Not only do pets tend to look like their owners, I believe they share characteristics of personality. Girl is a large boned (aka fat) black with orange and beige interwoven into her thick longish fur. She has a natural gift for laziness, napping, and finding the prime sleeping locations. There is nothing unusual in our household to have a cupboard open and see a large ball of fur glide out in search of another, more fulfilling sleeping place. She is the personification (catification?) of my love of rest.
At ten years old, Playful continues to live up to her name. Waking me at four in the morning as she tackles a bookmark, small toy, or my foot gives her no greater joy. After ensuring that it is not a mouse she is chasing, as has occurred before, I marvel at her dedication to play no matter her age. When she was younger, we put bells on her collar in an effort to quit receiving the gifts of half alive song birds she brought home. That cat represents the reason I have so many facial laugh lines.
Australian Shepherd, Sydney, is the household Queen of Drama. You should see her tell people how she never gets enough attention, and the way she looks ready to die when left alone. But her disposition is of the extreme opposite when I reach for the dog leash. Just going outside to use the restroom is of the same level of bliss as visiting Hawaii for a month.
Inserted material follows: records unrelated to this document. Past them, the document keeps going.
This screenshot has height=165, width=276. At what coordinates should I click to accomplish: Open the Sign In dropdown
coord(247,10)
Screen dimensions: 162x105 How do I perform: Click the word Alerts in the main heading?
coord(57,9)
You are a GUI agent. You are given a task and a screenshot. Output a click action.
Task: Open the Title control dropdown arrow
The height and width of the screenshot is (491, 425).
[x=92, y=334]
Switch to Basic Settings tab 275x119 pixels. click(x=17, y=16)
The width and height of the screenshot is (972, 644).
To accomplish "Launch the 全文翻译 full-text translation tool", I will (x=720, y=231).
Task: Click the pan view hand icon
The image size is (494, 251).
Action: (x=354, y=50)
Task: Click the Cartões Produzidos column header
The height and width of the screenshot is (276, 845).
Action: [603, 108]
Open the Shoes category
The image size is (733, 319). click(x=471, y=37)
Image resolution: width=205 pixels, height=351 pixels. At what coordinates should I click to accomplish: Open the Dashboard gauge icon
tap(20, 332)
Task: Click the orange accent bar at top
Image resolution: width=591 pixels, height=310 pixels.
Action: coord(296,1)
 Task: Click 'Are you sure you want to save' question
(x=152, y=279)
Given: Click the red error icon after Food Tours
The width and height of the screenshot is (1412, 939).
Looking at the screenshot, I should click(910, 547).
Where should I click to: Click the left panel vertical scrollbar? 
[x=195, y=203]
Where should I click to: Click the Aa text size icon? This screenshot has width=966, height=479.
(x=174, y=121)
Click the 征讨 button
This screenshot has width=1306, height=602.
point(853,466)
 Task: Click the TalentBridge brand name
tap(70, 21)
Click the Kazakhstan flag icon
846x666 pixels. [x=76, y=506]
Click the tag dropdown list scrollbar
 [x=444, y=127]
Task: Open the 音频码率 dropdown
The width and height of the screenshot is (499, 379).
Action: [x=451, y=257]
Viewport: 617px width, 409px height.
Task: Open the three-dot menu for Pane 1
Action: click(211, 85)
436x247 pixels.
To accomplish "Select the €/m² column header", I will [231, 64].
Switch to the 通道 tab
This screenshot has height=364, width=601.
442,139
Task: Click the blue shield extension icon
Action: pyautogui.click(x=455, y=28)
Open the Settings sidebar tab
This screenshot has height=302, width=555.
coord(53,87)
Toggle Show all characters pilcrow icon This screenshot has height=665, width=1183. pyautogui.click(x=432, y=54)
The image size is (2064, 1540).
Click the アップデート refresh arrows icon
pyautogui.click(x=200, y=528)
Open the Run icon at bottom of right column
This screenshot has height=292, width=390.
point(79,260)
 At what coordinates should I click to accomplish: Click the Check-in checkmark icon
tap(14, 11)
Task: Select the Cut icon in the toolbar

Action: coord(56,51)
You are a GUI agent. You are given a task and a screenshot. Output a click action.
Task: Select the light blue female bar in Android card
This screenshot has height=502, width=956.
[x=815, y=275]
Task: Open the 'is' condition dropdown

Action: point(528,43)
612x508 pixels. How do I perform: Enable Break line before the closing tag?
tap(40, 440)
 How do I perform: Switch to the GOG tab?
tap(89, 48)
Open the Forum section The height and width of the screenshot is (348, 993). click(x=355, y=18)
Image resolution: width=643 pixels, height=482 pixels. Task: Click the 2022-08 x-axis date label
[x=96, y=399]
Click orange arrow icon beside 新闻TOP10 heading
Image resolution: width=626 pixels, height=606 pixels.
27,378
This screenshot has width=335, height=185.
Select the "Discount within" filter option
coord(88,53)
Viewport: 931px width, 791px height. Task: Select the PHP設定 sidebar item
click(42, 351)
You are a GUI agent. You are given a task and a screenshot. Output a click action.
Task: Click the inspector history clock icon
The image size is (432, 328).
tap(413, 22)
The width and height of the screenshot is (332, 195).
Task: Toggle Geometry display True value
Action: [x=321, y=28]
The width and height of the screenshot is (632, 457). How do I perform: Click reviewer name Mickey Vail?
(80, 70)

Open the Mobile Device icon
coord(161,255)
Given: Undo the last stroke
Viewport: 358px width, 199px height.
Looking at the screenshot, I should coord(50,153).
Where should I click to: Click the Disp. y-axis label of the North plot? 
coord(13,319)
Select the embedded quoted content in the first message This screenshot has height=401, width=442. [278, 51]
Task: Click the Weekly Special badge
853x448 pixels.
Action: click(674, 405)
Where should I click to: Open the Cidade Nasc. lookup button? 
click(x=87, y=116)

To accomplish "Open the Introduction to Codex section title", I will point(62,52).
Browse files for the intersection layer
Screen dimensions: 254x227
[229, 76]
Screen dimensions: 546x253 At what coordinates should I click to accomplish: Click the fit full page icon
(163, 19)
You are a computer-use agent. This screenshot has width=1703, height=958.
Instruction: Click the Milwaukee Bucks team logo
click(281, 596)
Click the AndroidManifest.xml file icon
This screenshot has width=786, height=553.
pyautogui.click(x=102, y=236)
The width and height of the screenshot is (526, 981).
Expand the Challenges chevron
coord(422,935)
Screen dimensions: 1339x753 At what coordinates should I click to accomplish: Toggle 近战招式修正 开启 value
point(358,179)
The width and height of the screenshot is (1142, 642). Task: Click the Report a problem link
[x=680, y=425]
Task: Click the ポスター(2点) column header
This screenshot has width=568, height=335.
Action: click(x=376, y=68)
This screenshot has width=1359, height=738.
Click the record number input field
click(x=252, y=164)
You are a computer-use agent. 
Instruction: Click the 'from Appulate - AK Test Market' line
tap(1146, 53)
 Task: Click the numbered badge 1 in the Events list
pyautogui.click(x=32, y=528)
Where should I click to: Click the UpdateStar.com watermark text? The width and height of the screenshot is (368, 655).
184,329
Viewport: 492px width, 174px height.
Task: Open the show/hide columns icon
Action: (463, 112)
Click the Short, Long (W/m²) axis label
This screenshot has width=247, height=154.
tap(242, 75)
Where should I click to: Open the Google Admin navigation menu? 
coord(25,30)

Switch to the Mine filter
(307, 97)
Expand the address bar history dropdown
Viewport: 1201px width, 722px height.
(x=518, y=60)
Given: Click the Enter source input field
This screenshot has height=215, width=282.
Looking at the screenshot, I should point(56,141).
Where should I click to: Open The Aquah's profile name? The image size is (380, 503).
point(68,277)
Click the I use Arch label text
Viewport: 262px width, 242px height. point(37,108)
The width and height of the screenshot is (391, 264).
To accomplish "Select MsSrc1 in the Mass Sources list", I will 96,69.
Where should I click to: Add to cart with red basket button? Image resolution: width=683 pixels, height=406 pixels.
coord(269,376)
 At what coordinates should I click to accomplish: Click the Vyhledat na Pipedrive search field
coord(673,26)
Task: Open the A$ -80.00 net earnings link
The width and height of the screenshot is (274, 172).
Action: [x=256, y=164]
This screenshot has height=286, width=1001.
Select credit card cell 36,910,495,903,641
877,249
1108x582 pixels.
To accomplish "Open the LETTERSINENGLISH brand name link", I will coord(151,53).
Her extreme nature is also found in the attention she pays to anyone getting too close to me. She is the self-appointed guardian of the bathroom door. If one of my boys tries to knock at the door, she'll growl and send them away. I've tried for years to explain that they are not out to attack their mother, but she does not believe me.
The cats I can see as parts of my personality, but the dog, well, I don't know. Maybe it's the side of her that is naturally beautiful, even as she is aging. Everyone who meets her oohs and ahhs over her gorgeous fur, lovely face, and friendly disposition. Yes, that must be it. It's our inner beauty that we have in common.
Definitely not connected in the Queen of Drama syndrome.